PROBLEM DETAILS — Pictures aside, copy exactly the lines running from the one with "Open the Properties panel flyout menu" to the end of the records.

***

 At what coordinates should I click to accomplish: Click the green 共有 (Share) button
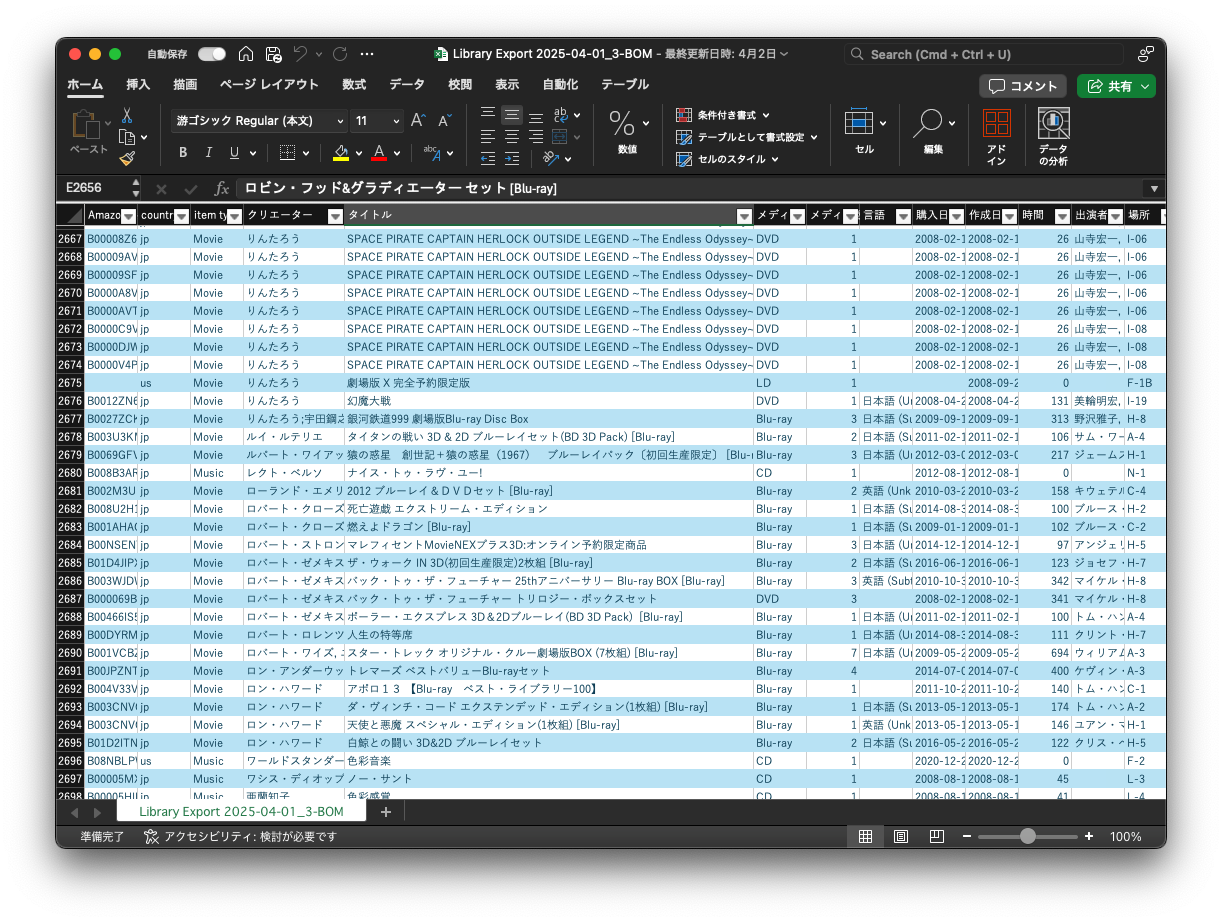click(x=1115, y=86)

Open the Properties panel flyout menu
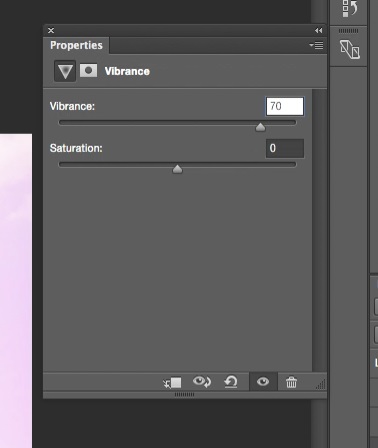point(316,45)
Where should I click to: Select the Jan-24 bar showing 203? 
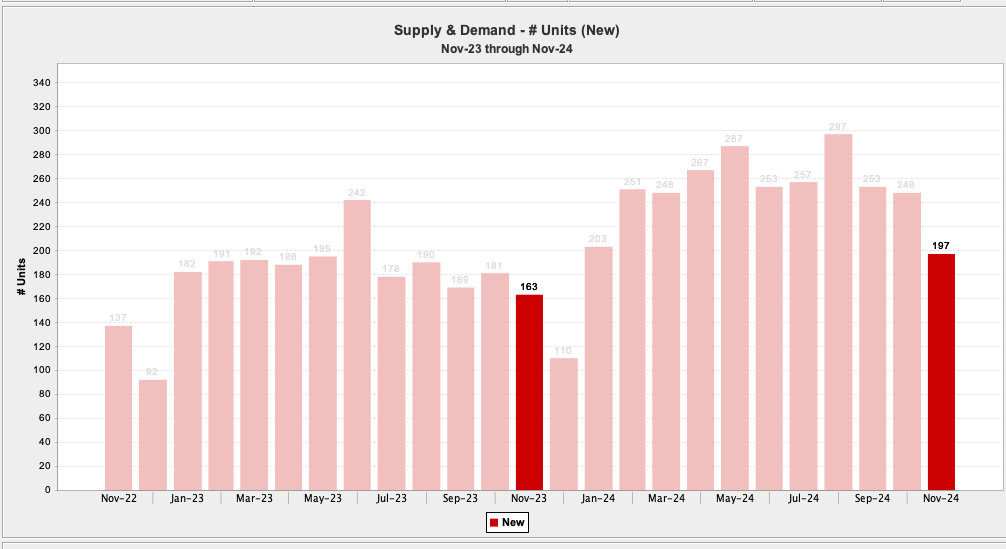tap(598, 367)
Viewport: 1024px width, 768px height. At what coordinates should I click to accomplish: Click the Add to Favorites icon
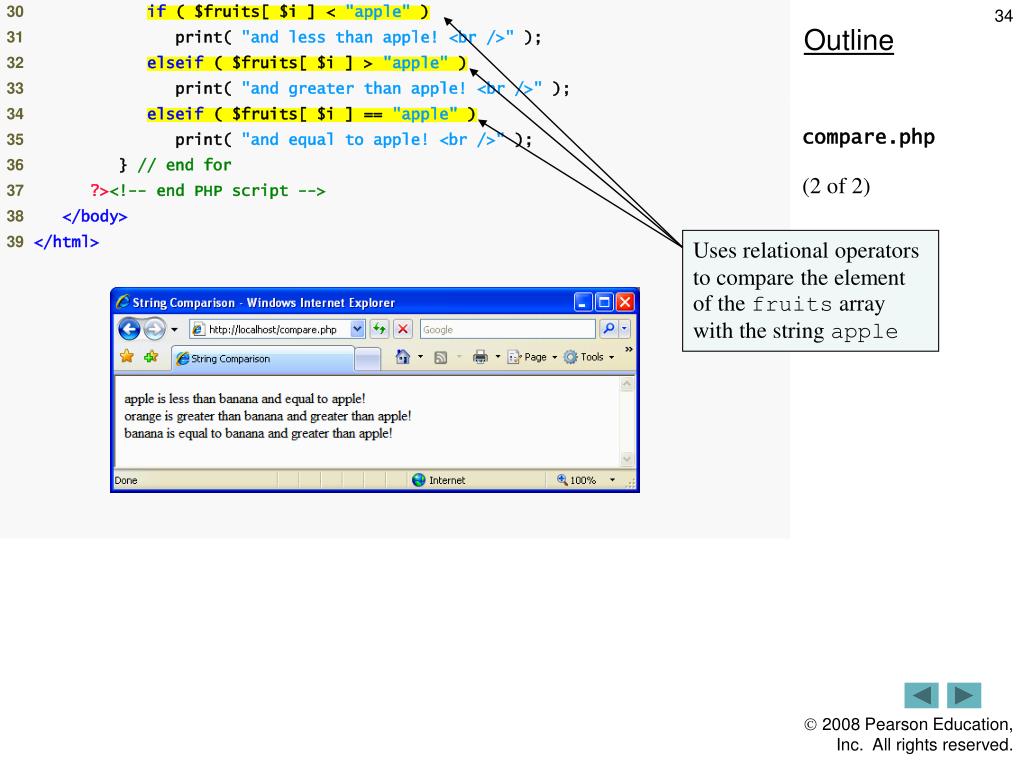(x=152, y=357)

***

SOLUTION —
Open the Properties panel flyout menu
point(316,45)
Where should I click to: Select the Jan-24 bar showing 203? 
tap(598, 367)
Viewport: 1024px width, 768px height. At what coordinates should I click to accomplish: Click the Add to Favorites icon
(x=152, y=357)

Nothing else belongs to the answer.